**Dataset extract**

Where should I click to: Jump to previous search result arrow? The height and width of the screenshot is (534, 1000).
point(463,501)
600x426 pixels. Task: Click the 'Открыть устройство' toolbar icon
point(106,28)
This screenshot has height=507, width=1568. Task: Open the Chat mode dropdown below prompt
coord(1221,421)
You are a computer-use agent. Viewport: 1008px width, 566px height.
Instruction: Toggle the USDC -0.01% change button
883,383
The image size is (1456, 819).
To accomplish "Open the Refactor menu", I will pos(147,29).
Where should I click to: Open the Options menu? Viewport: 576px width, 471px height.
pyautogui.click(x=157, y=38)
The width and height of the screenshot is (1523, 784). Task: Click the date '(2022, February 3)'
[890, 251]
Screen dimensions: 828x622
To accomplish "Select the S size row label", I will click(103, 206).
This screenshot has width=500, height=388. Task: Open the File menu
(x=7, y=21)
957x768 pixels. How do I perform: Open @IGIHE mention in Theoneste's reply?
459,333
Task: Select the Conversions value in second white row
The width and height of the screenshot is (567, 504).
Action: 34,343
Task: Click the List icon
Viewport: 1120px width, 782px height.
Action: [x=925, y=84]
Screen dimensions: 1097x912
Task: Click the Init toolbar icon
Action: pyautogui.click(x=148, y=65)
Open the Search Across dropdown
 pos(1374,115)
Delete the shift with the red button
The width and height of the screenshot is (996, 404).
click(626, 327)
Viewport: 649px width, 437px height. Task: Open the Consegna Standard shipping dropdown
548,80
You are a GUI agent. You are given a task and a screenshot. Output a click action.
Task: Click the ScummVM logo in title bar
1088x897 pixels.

**Task instructions**
Would you print exactly and only the lines of the material above that run from the line with "This screenshot has height=507, width=1568." through the line with "Task: Click the List icon", both included?

**Result of this task**
This screenshot has height=507, width=1568. Task: Open the Chat mode dropdown below prompt
coord(1221,421)
You are a computer-use agent. Viewport: 1008px width, 566px height.
Instruction: Toggle the USDC -0.01% change button
883,383
The image size is (1456, 819).
To accomplish "Open the Refactor menu", I will pos(147,29).
Where should I click to: Open the Options menu? Viewport: 576px width, 471px height.
pyautogui.click(x=157, y=38)
The width and height of the screenshot is (1523, 784). Task: Click the date '(2022, February 3)'
[890, 251]
Screen dimensions: 828x622
To accomplish "Select the S size row label", I will click(103, 206).
This screenshot has width=500, height=388. Task: Open the File menu
(x=7, y=21)
957x768 pixels. How do I perform: Open @IGIHE mention in Theoneste's reply?
459,333
Task: Select the Conversions value in second white row
The width and height of the screenshot is (567, 504).
Action: 34,343
Task: Click the List icon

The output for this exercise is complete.